The boys’ first stop is Sun Studio, the legendary home of the rock ’n’ roll that was created in 1952 by rock and blues pioneer Sam Phillips (also founder of Sun Records). The two entities shared the same building on Union Avenue, cultivating masterful works from the likes of B.B. King, Johnny Cash, Carl Perkins, Jerry Lee Lewis, and the man himself, Elvis Presley.

“Just to be standing in that room where Elvis would stand, at the same microphone, it gave me chills,” says Black Cadillacs frontman Will Horton, getting a feel for the iconic room where classics like “That’s All Right” were recorded.

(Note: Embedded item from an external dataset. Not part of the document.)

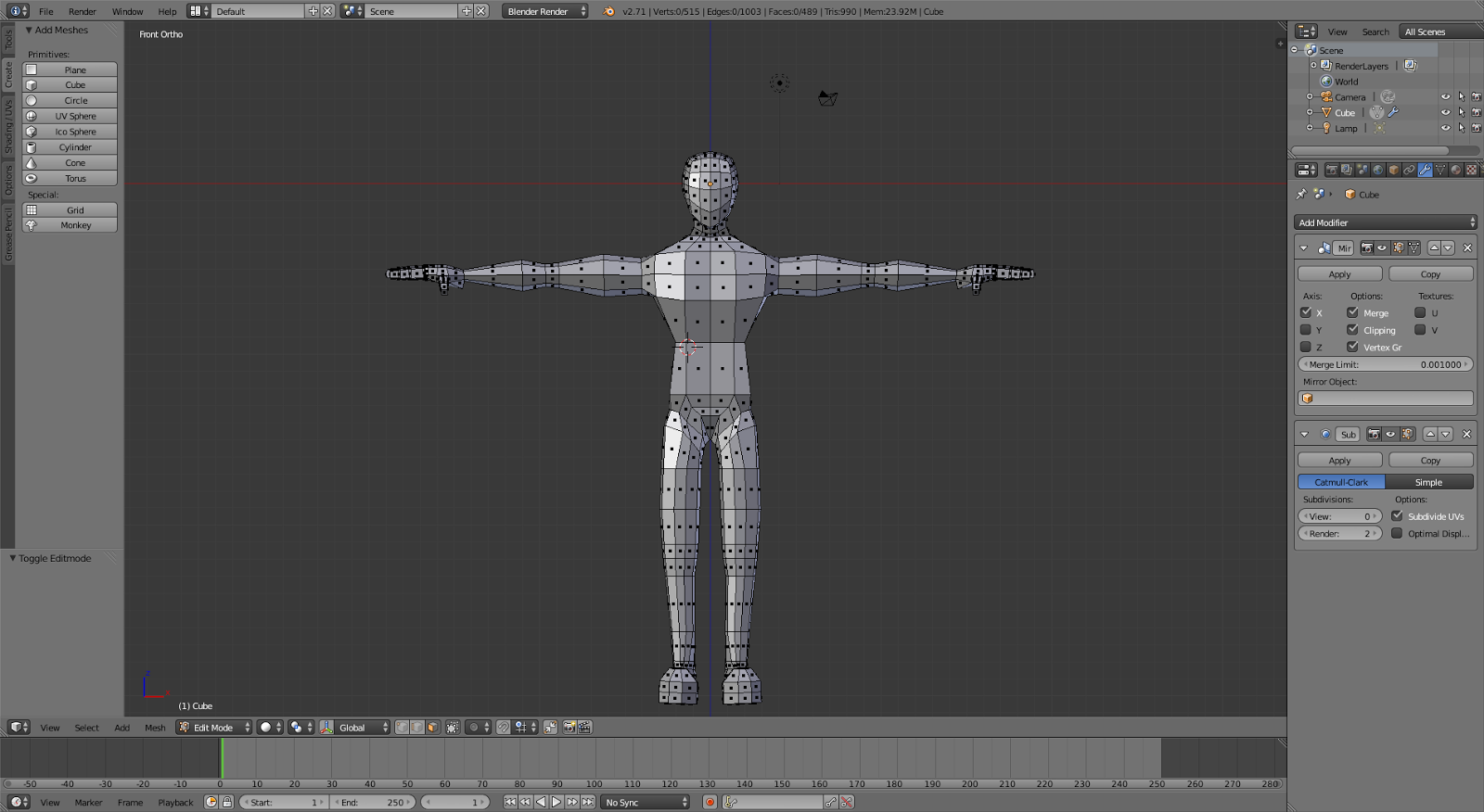Select the Object Data triangle tab icon
The width and height of the screenshot is (1484, 812).
[x=1440, y=170]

As the birthplace of rock ’n roll and a distinct starting point that transported the Memphis sound to an eager radio audience across the country, Sun seemed like the best place for the group to start.

A quick trip downtown landed the band at Royal Studios, which began laying tape around the same time as Sun in 1957. Recording predominantly rockabilly acts at the time, house producer Willie Mitchell and a little-known Arkansas singer, Al Green, proceeded to help craft the world-renowned sound of Memphis Soul out of Royal. The studio to this day has continued to pump out major hits, with Mark Ronson recently utilizing the space to record his smash, #1 hit “Uptown Funk” with Bruno Mars and current house producer Jeff Bhasker. Memphis, it seems, is playing as vibrant a role in the national music scene as ever before.

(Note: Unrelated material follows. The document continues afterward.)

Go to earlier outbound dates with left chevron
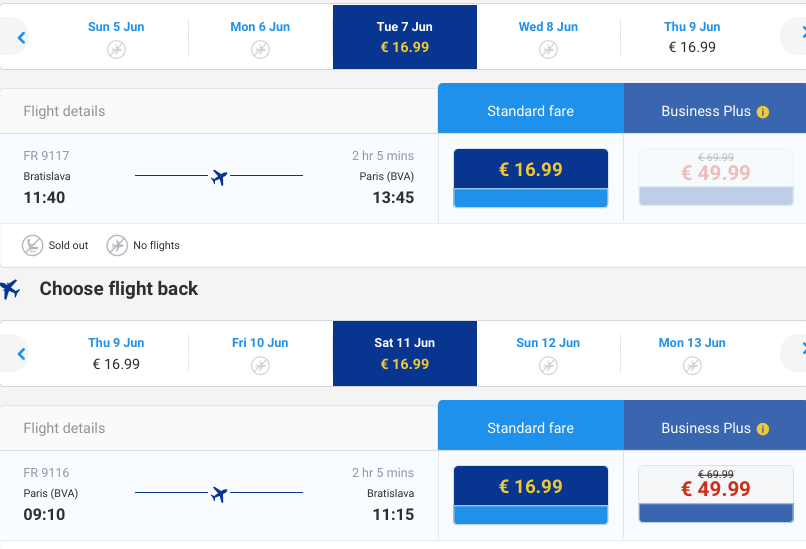The height and width of the screenshot is (549, 806). 21,37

A swing through what is now the Stax Museum, once home to Stax Records, continues the story of Memphis Soul with a behind-the-scenes look its driving force: faith and respect for history. Basking in the glow of the Hammond organ that Booker T. used when recording the “Green Onions”, the Black Cadillacs head through the rest of the label’s former home to uncover the various nooks and crannies where artists like Otis Redding and Wilson Pickett created their magic. That magic is still pushing the city’s scene to innovate and build upon its heritage today, with the current incarnation of Stax being represented under Concord Records by artists like Angie Stone, Amy Lavere, Ben Harper and Leon Ware.

“Memphis’ music scene has never left. It’s the people and that ‘mmphh’ that gave it its original spark,” says Stax Collections Curator Levon Williams. “That spark is still here, and people should come get a chance to experience that.”

That same spark lit a fire under one Eric Friedl in the mid-1990s, inspiring the young label owner to release a scrappy, punk-influenced brand of garage rock from Memphis bands and others from across the world. This new sound included indie scene staples such as Ty Segall, King Khan & the BBQ Show, and the late great Jay Reatard, all having released seminal records on Friedl’s Goner imprint. The label also has a Goner record store that keeps the Memphis rock masses plugged in and flooded with the best of what’s new and what was, an essential stop along the Black Cadillacs search for what kind of new perspective Memphis can bring to a touring band.

Any rock that Friedl continues to put out, or any rock ‘n’ roll in general, has Elvis Presley’s fingerprints on it… and so the band knew it was necessary take a trip through The King’s former massive abode. His estate is, to this day, a monument that more than 600,000 people visit a year. “Graceland” as a National Historic Landmark, is a vision of what a young man from Memphis with not much more than a guitar and drive can make for himself. “When you really think about it, it’s mind blowing that rock, soul, country, and bluegrass… pretty much all forms of popular music were created here in Tennessee,” Hutton says as the guys dive into an enormous meal at Gus’s Fried Chicken.

With each stop of their journey swirling creatively in their minds, The Black Cadillacs hunkered down in Ardent Studios to put all their fresh Memphis inspiration into the recording of a new track. With Led Zeppelin and Big Star amongst the studio’s storied clientele, the band found an entry point for tapping into the well of ingenuity that seemingly overflows from Ardent, Sun, Stax and Royal on such a regular basis.

“Being in that place makes you feel like you have to live up to a certain standard,” says lead guitarist Matthew Hyrka. “You cannot go into Memphis and bring something half-assed. It’s just not going to work.”